Hundreds of thousands of patients have been wrongly accused of fraudulently claiming free subscriptions, reports suggest.
A freedom of information request from The Guardian revealed that 340,000 people were wrongly accused of prescription fraud in 2017.
This equates to almost a third of penalty notices issued in 2017 for wrongly claiming free medication being subsequently withdrawn.
In all, the NHS Business Services Authority (NHSBSA) sent out 1,052,430 penalty notices, which carry a maximum fine of £100 – about double that of the previous year.
But of those, 342,882 penalty notices were later withdrawn because it transpired the patient was actually eligible for free prescriptions.
The Patients Association said the figures appeared to show a dysfunctional system.
Lucy Watson, Patients Association chair, said: “Any organisation issuing penalty notices and then having to withdraw nearly one in three, because they were issued in error, is not operating as it should.
“This compounds the unjust and haphazard nature of prescription charging in England, with some patients facing substantial costs to manage their conditions, and others being entitled to free prescriptions.”
One reason for the errors is patients failing to update details when they change address.
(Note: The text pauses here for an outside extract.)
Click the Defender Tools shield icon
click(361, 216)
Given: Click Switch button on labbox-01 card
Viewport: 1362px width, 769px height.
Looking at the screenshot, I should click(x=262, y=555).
The NHSBSA said it was working to educate patients on the importance of keeping the details of both their GP records and their exemption or prescription prepayment certificate up to date.
Director for England at the Royal Pharmaceutical Society, Robbie Turner, said the current mechanism for collecting prescription charges was complicated, historical and unfair.
“The RPS has long campaigned for free prescriptions for everybody in England so patients who can’t afford to pay are not disadvantaged,” he said.
“This data demonstrates the current system is not fit for purpose and should be reviewed.”
This article was amended on 20 March 2018.